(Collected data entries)
☆ ☆ ☆

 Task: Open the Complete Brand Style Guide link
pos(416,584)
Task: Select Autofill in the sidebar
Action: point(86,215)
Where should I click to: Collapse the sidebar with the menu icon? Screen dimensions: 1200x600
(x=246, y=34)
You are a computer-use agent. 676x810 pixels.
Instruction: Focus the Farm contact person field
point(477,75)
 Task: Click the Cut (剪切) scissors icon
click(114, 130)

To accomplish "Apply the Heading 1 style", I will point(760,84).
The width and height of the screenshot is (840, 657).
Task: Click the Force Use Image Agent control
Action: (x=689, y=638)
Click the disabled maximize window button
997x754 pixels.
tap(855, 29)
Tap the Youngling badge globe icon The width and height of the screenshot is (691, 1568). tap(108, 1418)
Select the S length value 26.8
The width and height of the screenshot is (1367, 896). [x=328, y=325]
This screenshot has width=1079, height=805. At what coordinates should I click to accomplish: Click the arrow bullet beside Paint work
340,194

☆ ☆ ☆

Copy out the lines beginning at the one that contains "Select the S length value 26.8". Stop at the final line of the data, and include it.

Select the S length value 26.8
The width and height of the screenshot is (1367, 896). [x=328, y=325]
This screenshot has width=1079, height=805. At what coordinates should I click to accomplish: Click the arrow bullet beside Paint work
340,194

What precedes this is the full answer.